Sequence Divergence and Functional Specializations of the Ancient Spliceosomal SF3b: Implications in Flexibility and Adaptations of the Multi-Protein Complex

Multi-protein assemblies are complex molecular systems that perform highly sophisticated biochemical functions in an orchestrated manner. They are subject to changes that are governed by the evolution of individual components. We performed a comparative analysis of the ancient and functionally conserved spliceosomal SF3b complex, to recognize molecular signatures that contribute to sequence divergence and functional specializations. For this, we recognized homologous sequences of individual SF3b proteins distributed across 10 supergroups of eukaryotes and identified all seven protein components of the complex in 578 eukaryotic species. Using sequence and structural analysis, we establish that proteins occurring on the surface of the SF3b complex harbor more sequence variation than the proteins that lie in the core. Further, we show through protein interface conservation patterns that the extent of conservation varies considerably between interacting partners.

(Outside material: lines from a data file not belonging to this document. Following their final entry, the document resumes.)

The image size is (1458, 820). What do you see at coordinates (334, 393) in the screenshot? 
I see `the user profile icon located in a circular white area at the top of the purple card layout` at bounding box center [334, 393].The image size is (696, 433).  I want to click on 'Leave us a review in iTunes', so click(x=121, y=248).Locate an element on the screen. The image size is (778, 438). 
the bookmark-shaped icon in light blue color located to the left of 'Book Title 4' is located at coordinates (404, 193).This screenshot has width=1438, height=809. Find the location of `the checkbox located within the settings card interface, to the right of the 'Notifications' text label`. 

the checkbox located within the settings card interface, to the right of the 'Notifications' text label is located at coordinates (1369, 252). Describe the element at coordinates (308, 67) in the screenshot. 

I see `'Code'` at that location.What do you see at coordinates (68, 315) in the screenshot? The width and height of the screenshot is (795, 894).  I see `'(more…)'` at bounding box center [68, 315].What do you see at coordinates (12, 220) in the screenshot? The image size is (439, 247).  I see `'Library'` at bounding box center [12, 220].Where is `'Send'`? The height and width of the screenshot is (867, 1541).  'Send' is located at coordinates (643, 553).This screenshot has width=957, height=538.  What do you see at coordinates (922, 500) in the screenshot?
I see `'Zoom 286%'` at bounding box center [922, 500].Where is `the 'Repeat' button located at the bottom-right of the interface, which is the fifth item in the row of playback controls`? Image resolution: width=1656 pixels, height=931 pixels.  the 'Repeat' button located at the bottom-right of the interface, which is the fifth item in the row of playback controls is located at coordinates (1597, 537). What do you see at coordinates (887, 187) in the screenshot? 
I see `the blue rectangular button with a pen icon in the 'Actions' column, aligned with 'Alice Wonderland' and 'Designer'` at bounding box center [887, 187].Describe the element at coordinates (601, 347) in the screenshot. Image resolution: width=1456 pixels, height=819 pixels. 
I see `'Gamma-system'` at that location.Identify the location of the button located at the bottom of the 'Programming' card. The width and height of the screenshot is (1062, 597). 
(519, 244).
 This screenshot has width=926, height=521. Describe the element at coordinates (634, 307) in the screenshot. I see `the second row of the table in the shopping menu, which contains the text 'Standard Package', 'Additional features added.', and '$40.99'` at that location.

When we analyze phylogenetic distributions of individual components of the complex, we find that protein partners that are known to form independent subcomplexes are observed to share similar profiles, reaffirming the link between differential conservation of interface regions and their inter-dependence. When we extend our analysis to individual protein components of the complex, we find taxa-specific variability in molecular signatures of the proteins. These trends are discussed in the context of proline-rich motifs of SF3b4, functional and drug binding sites of SF3b1. Further, we report key protein-protein interactions between SF3b1 and SF3b6 whose presence is observed to be lineage-specific across eukaryotes. Together, our studies show the association of protein location within the complex and subcomplex formation patterns with the sequence conservation of SF3b proteins. In addition, our study underscores evolutionarily flexible elements that appear to confer adaptive features in individual components of the multi-protein SF3b complexes and may contribute to its functional adaptability.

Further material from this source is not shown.